(Information given)

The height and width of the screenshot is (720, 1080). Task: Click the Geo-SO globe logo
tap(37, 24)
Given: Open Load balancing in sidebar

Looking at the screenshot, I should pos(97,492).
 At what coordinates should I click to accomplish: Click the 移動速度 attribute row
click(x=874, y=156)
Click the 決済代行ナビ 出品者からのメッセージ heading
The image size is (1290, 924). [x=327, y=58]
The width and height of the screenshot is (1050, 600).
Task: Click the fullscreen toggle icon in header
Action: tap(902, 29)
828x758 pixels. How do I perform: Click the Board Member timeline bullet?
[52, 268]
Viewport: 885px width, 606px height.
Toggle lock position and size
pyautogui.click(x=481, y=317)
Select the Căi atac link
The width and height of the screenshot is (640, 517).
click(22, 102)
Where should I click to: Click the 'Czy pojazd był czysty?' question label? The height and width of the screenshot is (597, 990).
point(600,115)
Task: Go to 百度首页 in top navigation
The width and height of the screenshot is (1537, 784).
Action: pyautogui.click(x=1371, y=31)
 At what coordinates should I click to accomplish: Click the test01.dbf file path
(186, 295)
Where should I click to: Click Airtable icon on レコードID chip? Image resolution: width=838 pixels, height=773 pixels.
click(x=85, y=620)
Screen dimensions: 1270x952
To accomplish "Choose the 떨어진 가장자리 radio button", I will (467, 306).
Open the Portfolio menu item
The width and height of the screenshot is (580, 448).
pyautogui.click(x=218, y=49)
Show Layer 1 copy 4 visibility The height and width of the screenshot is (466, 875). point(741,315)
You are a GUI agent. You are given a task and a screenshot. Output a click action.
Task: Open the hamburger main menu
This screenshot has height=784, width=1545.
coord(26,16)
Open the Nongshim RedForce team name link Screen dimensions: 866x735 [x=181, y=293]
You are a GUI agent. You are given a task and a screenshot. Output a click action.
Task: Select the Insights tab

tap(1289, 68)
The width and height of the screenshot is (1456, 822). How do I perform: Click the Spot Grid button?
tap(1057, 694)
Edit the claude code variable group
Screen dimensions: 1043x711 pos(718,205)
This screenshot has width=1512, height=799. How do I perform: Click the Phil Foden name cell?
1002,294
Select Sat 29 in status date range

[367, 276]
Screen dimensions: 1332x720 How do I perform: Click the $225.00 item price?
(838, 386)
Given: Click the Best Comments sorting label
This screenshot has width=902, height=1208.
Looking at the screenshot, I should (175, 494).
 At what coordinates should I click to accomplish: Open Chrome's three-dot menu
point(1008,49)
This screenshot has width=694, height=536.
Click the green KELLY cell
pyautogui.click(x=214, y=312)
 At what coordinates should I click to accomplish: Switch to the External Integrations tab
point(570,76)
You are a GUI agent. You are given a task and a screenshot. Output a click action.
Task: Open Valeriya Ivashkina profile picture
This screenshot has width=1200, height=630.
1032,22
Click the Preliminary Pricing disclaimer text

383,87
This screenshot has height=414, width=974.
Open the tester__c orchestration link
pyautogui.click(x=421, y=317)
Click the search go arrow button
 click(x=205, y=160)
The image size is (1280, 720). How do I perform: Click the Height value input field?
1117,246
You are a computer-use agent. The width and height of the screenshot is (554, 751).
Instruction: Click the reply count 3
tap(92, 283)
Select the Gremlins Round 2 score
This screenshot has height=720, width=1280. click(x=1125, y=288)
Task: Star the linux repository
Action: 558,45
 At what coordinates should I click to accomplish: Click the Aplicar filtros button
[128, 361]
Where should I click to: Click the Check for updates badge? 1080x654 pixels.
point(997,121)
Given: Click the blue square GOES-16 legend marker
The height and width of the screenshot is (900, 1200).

(End Information given)

## [About this task]
Set all the entries above down again exactly.

## [Answer to this problem]
The height and width of the screenshot is (720, 1080). Task: Click the Geo-SO globe logo
tap(37, 24)
Given: Open Load balancing in sidebar

Looking at the screenshot, I should pos(97,492).
 At what coordinates should I click to accomplish: Click the 移動速度 attribute row
click(x=874, y=156)
Click the 決済代行ナビ 出品者からのメッセージ heading
The image size is (1290, 924). [x=327, y=58]
The width and height of the screenshot is (1050, 600).
Task: Click the fullscreen toggle icon in header
Action: tap(902, 29)
828x758 pixels. How do I perform: Click the Board Member timeline bullet?
[52, 268]
Viewport: 885px width, 606px height.
Toggle lock position and size
pyautogui.click(x=481, y=317)
Select the Căi atac link
The width and height of the screenshot is (640, 517).
click(22, 102)
Where should I click to: Click the 'Czy pojazd był czysty?' question label? The height and width of the screenshot is (597, 990).
point(600,115)
Task: Go to 百度首页 in top navigation
The width and height of the screenshot is (1537, 784).
Action: pyautogui.click(x=1371, y=31)
 At what coordinates should I click to accomplish: Click the test01.dbf file path
(186, 295)
Where should I click to: Click Airtable icon on レコードID chip? Image resolution: width=838 pixels, height=773 pixels.
click(x=85, y=620)
Screen dimensions: 1270x952
To accomplish "Choose the 떨어진 가장자리 radio button", I will (467, 306).
Open the Portfolio menu item
The width and height of the screenshot is (580, 448).
pyautogui.click(x=218, y=49)
Show Layer 1 copy 4 visibility The height and width of the screenshot is (466, 875). point(741,315)
You are a GUI agent. You are given a task and a screenshot. Output a click action.
Task: Open the hamburger main menu
This screenshot has height=784, width=1545.
coord(26,16)
Open the Nongshim RedForce team name link Screen dimensions: 866x735 [x=181, y=293]
You are a GUI agent. You are given a task and a screenshot. Output a click action.
Task: Select the Insights tab

tap(1289, 68)
The width and height of the screenshot is (1456, 822). How do I perform: Click the Spot Grid button?
tap(1057, 694)
Edit the claude code variable group
Screen dimensions: 1043x711 pos(718,205)
This screenshot has width=1512, height=799. How do I perform: Click the Phil Foden name cell?
1002,294
Select Sat 29 in status date range

[367, 276]
Screen dimensions: 1332x720 How do I perform: Click the $225.00 item price?
(838, 386)
Given: Click the Best Comments sorting label
This screenshot has width=902, height=1208.
Looking at the screenshot, I should (175, 494).
 At what coordinates should I click to accomplish: Open Chrome's three-dot menu
point(1008,49)
This screenshot has width=694, height=536.
Click the green KELLY cell
pyautogui.click(x=214, y=312)
 At what coordinates should I click to accomplish: Switch to the External Integrations tab
point(570,76)
You are a GUI agent. You are given a task and a screenshot. Output a click action.
Task: Open Valeriya Ivashkina profile picture
This screenshot has width=1200, height=630.
1032,22
Click the Preliminary Pricing disclaimer text

383,87
This screenshot has height=414, width=974.
Open the tester__c orchestration link
pyautogui.click(x=421, y=317)
Click the search go arrow button
 click(x=205, y=160)
The image size is (1280, 720). How do I perform: Click the Height value input field?
1117,246
You are a computer-use agent. The width and height of the screenshot is (554, 751).
Instruction: Click the reply count 3
tap(92, 283)
Select the Gremlins Round 2 score
This screenshot has height=720, width=1280. click(x=1125, y=288)
Task: Star the linux repository
Action: 558,45
 At what coordinates should I click to accomplish: Click the Aplicar filtros button
[128, 361]
Where should I click to: Click the Check for updates badge? 1080x654 pixels.
point(997,121)
Given: Click the blue square GOES-16 legend marker
The height and width of the screenshot is (900, 1200).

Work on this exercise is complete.